**Provided entries**
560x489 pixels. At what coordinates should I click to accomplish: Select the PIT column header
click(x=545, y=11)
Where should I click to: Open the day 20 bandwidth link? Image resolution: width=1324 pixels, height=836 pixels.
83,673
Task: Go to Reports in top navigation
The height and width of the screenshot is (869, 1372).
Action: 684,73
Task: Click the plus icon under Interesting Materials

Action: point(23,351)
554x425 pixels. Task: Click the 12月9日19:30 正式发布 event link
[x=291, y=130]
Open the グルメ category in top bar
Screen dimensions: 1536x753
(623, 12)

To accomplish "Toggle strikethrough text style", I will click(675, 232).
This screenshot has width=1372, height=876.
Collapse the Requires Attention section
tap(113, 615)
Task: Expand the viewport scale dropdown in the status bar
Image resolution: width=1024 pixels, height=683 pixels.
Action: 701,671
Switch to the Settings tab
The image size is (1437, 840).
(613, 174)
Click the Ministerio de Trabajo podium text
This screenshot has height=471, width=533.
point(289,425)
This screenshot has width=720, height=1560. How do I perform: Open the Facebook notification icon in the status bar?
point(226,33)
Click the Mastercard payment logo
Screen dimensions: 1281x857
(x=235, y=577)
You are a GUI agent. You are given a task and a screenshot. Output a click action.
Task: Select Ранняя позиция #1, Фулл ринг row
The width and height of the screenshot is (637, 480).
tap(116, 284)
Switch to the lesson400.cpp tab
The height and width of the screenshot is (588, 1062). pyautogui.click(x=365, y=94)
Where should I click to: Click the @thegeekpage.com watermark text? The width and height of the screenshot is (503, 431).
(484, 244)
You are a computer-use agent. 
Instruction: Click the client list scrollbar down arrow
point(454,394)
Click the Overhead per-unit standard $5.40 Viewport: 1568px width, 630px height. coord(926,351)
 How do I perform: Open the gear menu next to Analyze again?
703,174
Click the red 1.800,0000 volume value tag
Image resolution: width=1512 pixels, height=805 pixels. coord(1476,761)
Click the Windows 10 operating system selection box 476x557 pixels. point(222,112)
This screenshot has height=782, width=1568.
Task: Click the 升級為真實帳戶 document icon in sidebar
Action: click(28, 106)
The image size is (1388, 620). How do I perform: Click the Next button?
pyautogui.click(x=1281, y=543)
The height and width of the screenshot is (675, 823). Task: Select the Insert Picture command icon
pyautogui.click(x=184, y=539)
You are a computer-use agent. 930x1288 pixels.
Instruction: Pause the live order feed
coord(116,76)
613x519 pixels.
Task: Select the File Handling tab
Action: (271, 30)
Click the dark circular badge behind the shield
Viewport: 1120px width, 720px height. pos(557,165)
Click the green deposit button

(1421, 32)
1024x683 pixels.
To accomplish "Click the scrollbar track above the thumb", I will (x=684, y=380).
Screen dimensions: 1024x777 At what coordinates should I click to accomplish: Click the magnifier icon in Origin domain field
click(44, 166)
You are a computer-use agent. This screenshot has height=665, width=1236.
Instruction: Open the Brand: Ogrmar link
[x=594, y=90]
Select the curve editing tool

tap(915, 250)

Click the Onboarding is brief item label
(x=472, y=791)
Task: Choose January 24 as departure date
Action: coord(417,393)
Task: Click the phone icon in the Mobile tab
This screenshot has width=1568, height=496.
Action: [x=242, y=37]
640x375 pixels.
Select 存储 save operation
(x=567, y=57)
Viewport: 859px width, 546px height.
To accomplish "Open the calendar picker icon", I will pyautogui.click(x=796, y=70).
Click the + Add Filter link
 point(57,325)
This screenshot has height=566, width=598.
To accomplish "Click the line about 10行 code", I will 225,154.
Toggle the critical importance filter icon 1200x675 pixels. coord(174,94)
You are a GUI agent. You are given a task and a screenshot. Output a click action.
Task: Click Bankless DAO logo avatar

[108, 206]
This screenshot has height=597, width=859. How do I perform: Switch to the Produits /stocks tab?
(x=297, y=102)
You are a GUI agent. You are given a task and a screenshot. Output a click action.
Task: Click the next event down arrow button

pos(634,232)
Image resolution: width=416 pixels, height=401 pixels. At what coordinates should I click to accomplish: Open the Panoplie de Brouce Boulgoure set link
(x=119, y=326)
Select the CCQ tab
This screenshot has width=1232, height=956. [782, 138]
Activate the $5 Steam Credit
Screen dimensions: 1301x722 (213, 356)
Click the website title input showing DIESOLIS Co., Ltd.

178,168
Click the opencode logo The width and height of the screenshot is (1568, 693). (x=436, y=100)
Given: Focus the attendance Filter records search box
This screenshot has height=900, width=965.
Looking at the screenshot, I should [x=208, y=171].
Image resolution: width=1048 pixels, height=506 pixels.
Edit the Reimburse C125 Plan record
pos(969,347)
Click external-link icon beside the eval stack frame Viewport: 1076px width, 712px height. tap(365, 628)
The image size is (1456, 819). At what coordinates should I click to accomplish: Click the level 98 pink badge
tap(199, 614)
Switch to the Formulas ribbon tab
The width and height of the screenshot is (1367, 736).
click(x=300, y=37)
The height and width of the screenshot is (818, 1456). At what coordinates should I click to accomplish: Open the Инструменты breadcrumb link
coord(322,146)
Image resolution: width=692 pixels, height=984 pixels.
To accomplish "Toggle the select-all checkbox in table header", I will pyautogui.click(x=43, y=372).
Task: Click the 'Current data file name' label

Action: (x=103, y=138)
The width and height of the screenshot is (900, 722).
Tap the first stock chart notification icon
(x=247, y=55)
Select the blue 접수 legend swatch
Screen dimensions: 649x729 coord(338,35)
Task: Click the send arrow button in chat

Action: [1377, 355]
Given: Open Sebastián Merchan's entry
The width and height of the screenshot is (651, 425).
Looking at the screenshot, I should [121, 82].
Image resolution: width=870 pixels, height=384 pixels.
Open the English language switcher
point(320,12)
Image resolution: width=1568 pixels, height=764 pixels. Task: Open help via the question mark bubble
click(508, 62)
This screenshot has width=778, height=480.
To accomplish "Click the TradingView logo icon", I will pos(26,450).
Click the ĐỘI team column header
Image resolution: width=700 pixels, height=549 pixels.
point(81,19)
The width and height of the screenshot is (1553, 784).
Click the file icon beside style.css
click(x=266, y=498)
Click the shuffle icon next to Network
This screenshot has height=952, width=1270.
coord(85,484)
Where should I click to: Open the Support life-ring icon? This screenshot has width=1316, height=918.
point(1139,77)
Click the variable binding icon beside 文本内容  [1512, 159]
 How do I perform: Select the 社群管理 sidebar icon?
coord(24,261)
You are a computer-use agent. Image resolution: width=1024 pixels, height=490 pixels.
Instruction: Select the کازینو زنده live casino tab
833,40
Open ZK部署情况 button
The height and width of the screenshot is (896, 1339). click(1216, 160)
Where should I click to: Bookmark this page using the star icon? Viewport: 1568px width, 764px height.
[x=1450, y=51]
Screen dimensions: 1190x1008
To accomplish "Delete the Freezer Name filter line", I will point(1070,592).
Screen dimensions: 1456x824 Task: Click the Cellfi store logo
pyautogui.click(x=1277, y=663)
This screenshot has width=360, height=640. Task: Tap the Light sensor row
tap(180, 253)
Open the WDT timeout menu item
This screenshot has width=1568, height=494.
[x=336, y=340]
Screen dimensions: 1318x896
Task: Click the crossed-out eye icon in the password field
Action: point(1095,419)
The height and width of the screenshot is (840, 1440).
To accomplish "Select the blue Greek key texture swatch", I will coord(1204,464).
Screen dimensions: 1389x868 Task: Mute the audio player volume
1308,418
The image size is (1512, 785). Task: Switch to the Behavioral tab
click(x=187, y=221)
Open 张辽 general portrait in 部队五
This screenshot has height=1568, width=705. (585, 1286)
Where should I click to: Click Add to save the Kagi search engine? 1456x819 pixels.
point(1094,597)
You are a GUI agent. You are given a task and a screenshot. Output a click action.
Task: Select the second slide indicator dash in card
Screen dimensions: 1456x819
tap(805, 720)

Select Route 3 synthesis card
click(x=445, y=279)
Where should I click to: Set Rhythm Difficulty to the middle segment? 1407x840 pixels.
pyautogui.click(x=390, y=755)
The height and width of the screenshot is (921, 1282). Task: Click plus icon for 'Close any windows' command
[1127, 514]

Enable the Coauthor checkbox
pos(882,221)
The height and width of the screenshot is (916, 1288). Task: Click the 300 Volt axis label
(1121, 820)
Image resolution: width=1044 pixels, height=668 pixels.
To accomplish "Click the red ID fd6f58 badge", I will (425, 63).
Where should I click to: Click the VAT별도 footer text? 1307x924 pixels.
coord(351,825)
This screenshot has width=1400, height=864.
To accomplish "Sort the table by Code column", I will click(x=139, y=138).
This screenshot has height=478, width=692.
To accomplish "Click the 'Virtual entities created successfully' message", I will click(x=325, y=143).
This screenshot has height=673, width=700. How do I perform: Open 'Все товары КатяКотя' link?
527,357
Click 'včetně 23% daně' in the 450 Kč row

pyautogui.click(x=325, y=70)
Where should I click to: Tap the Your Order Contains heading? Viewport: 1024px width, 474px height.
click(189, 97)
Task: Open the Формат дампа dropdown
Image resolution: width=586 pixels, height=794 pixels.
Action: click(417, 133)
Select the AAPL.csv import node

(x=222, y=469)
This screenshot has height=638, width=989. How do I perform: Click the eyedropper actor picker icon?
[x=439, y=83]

**Challenge**
Will you transcribe the records exactly, starting at their first line and ending at the line that contains "Action: 684,73", with both of those lines included?

**Finished task**
560x489 pixels. At what coordinates should I click to accomplish: Select the PIT column header
click(x=545, y=11)
Where should I click to: Open the day 20 bandwidth link? Image resolution: width=1324 pixels, height=836 pixels.
83,673
Task: Go to Reports in top navigation
The height and width of the screenshot is (869, 1372).
Action: 684,73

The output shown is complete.